It’s going to be an eventful year at Glen Foerd on the Delaware.
Officials from the city-owned, independently managed riverfront estate plan to introduce a variety of recreational, environmental and artistic programs throughout the coming year and beyond. Executive Director Meg Sharp Walton gave the site’s neighbors a rundown on those initiatives during the monthly meeting of the East Torresdale Civic Association on Monday night.
As previously reported by the Northeast Times on Dec. 14, the 18-acre property at 5001 Grant Ave. will undergo physical improvements with the installation of a launch for small, non-motorized boats on Poquessing Creek. A $519,000, two-year grant from the William Penn Foundation will fund the new facility along with coordinated programs that will open the water to guided tours while linking directly to the North Delaware Greenway trail in “bike to boat” model, Sharp Walton said.

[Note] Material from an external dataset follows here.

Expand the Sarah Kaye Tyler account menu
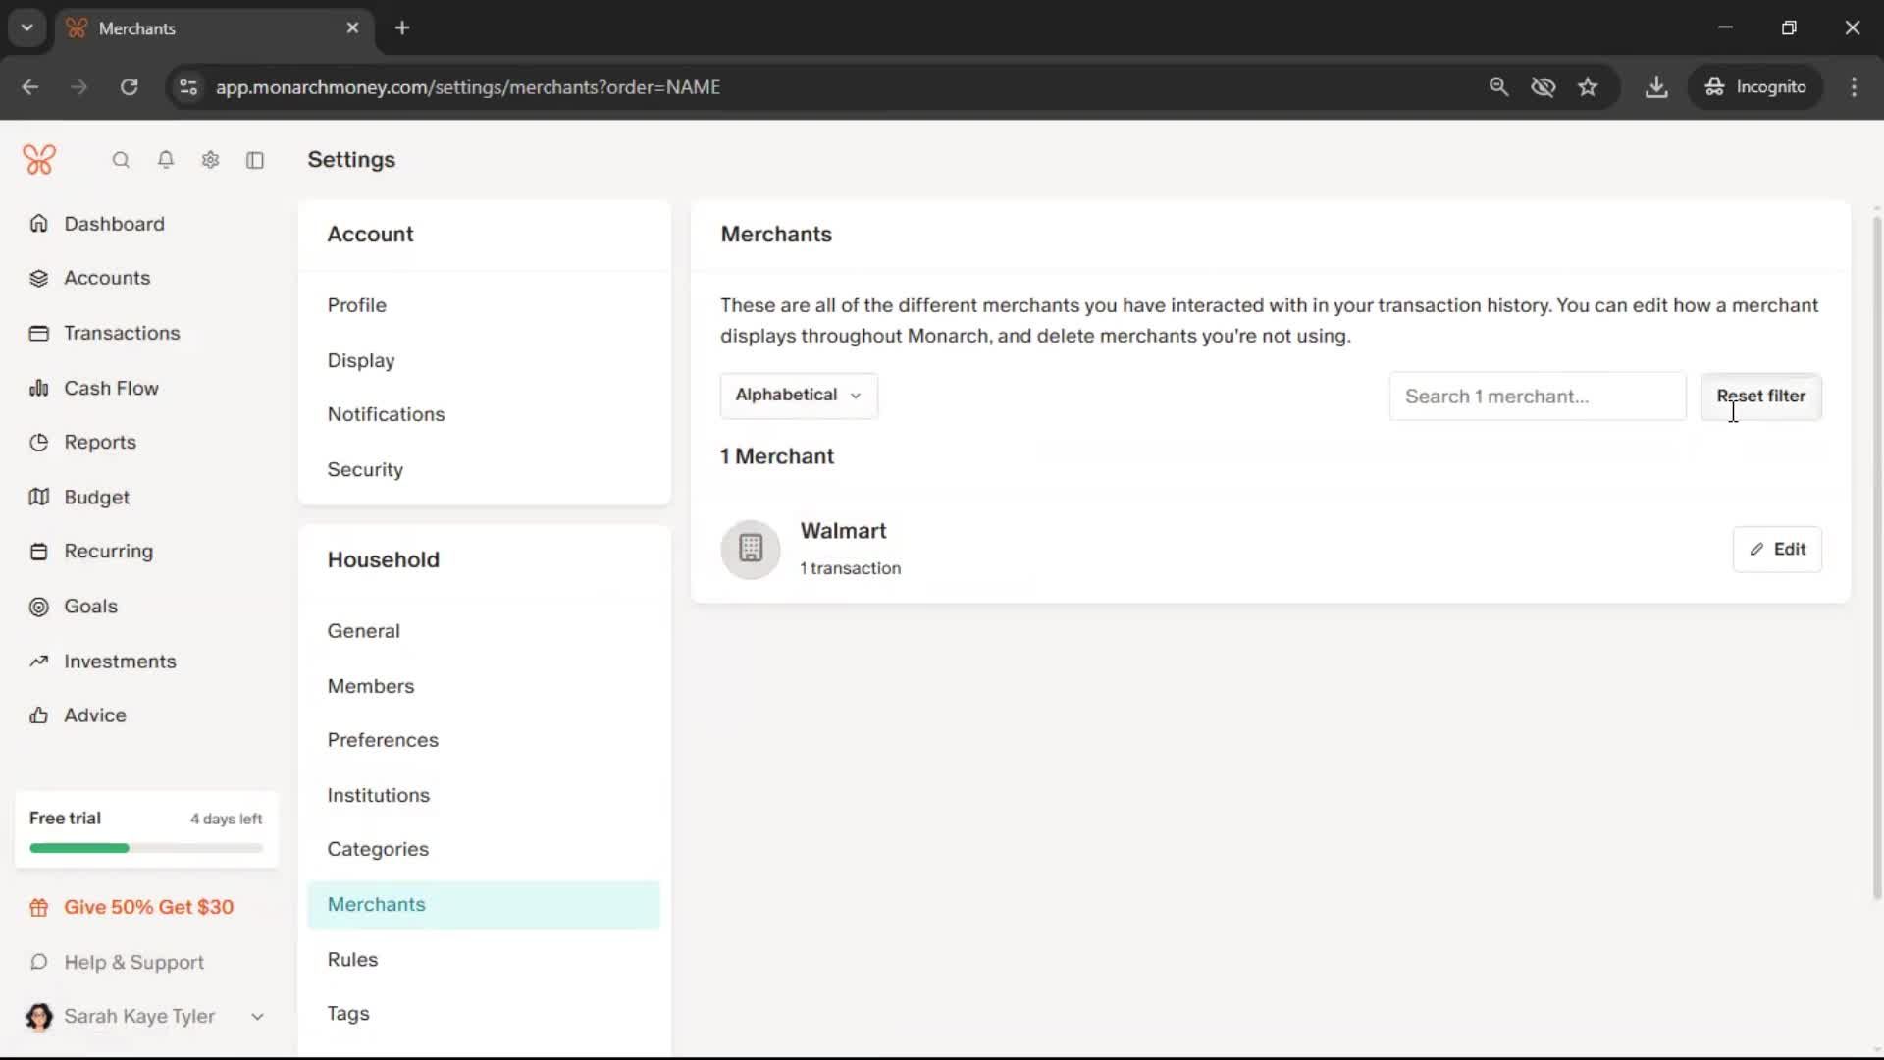The height and width of the screenshot is (1060, 1884). coord(257,1017)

Glen Foerd will hire a full-time environmental educator who will lead small-boat excursions on the lower Pennypack and an adjoining stretch of the Delaware River, teaching visitors about the local ecology and its history. Glen Foerd will collaborate with area student boat-building groups and offer special-needs outings on the water.
Although the actual launch won’t be fully operational until late spring or summer 2018, Sharp Walton said, Glen Foerd wants to debut some of the programs on a pilot basis this year, utilizing perhaps the public boat launch at Linden Avenue. And the estate is soliciting for ideas of additional programs that may attract more public interest to the site.
Outside of the water-related projects, Sharp Walton and her staff are considering ways to make better use of a stone, ivy-covered water tower on the estate as well as the site of a former orchard. They plan to utilize some of that space to bring in beekeepers who will set up an active hive and conduct public workshops.
The site managers are also looking to start a small community garden (also on a trial basis at first), as well as a public composting program.
They hope to host a produce market and movie nights, and are trying to convince the Philadelphia Orchestra to perform one of its free public concerts in the shadow of the 19th-century riverfront mansion.
Immediate neighbors of Glen Foerd who are concerned about local impacts of the estate’s activities may seek to get involved in a working group established by City Councilman Bobby Henon last summer. The group last met to discuss security fencing that had been proposed for the perimeter of the property. Henon announced on Monday that the working group will meet again in February. A date has not been finalized.
In a separate piece of piece of business, Henon presented ETCA President Lew Halas with a $1,200 Philadelphia activities grant. The group may use the funding to cover a variety of expenses ranging from printing and postage to coffee for its meetings, Henon said.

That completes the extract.